── Material for the task
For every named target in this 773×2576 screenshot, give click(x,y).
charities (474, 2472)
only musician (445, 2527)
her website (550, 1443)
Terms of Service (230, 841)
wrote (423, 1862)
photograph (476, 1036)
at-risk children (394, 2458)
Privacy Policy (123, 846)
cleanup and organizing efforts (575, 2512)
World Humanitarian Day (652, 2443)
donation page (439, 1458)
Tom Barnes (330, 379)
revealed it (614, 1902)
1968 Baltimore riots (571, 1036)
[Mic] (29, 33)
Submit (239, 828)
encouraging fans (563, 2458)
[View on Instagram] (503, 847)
────
• Exercise
Only the lines from the one with "photograph (476, 1036)" through the last line of the records belong in the answer, each copied exactly.

• Written answer
photograph (476, 1036)
at-risk children (394, 2458)
Privacy Policy (123, 846)
cleanup and organizing efforts (575, 2512)
World Humanitarian Day (652, 2443)
donation page (439, 1458)
Tom Barnes (330, 379)
revealed it (614, 1902)
1968 Baltimore riots (571, 1036)
[Mic] (29, 33)
Submit (239, 828)
encouraging fans (563, 2458)
[View on Instagram] (503, 847)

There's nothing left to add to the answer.